Outro dia, conversei com a cineasta Gabriela Amaral Almeida em razão do lançamento de seu filme, A Sombra do Pai. Ela disse que fantasia e terror serve para falar de questões que, em tempos sombrios, são caladas, deixadas de lado. "As alegorias ajudam a formular as perguntas sobre o período", afirmou. E olha como é o destino: outro lançamento, desta vez de um realismo fantástico visceral, comprova a tese de Gabriela. É o forte, original e impactante Mormaço, que chega aos cinemas nesta quinta-feira, 9.

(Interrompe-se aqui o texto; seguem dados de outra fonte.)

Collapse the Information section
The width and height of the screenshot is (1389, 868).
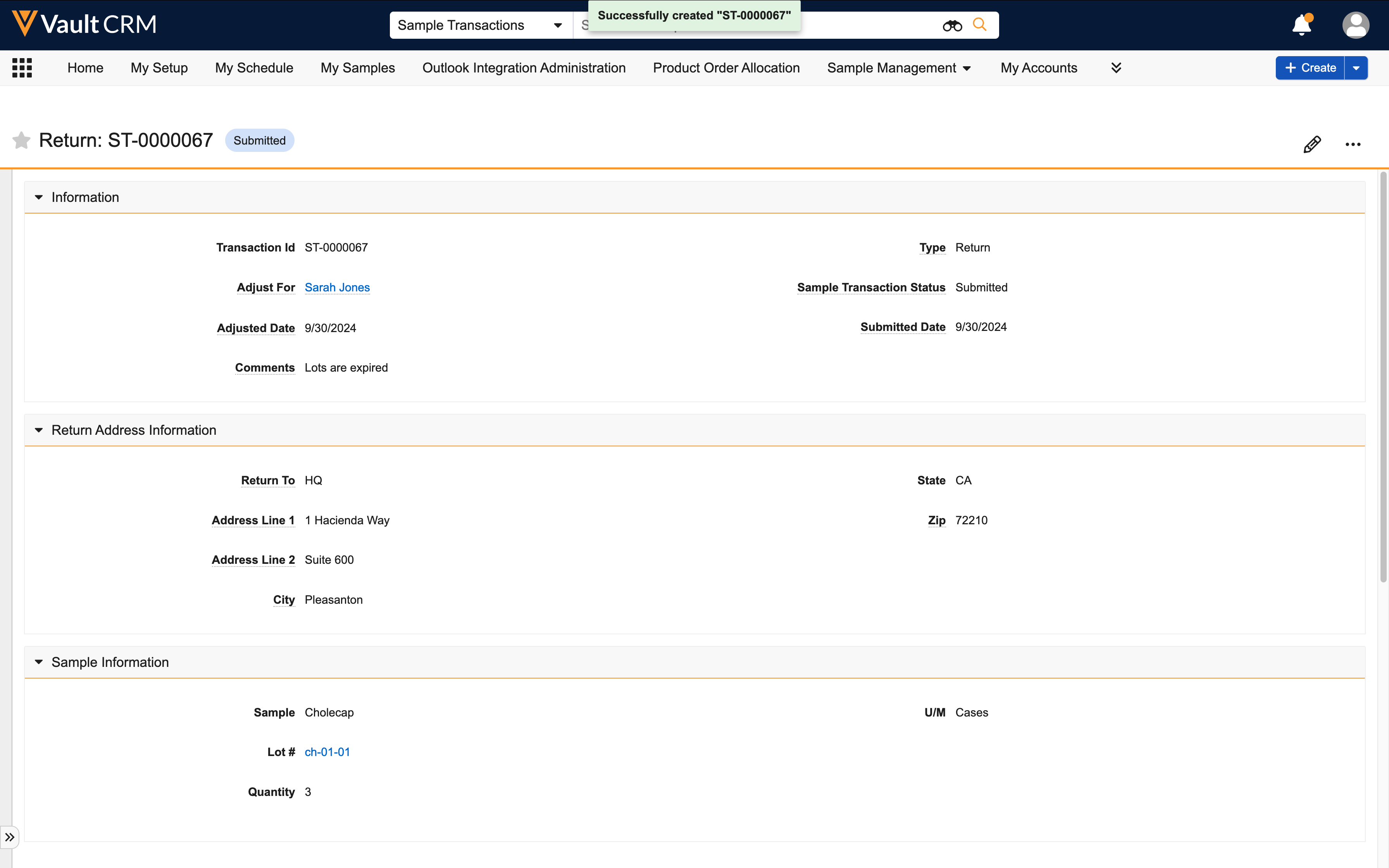click(38, 198)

O longa-metragem acompanha a história de Ana (Marina Provenzzano), uma jovem advogada que vê o Rio de Janeiro em transformação. De um lado, uma empreitar quer comprar seu apartamento para, no lugar, construir um hotel. A ideia é embarcar no ânimo das Olimpíadas. Ao mesmo tempo, mas num contraste de tratamento chocante, uma comunidade próxima sofre ameaças frequentes de desapropriação por parte do próprio governo. O foco, também, está nas Olimpíadas. É um tipo de higienização dali.
A partir disso, a diretora Marina Meliande (A Fuga da Mulher Gorila) tece uma trama ancorada no realismo fantástico para falar sobre essa especulação imobiliária predatória e como isso afeta a vida dos envolvidos. Dialogando fortemente com Aquarius, o longa-metragem se vale de uma metáfora sobre uma doença de pele -- e que se revela muito mais do que isso -- para trazer temas importantes à baila, como pertencimento, resistência, lugar de fala e, principalmente, voracidade imobiliária.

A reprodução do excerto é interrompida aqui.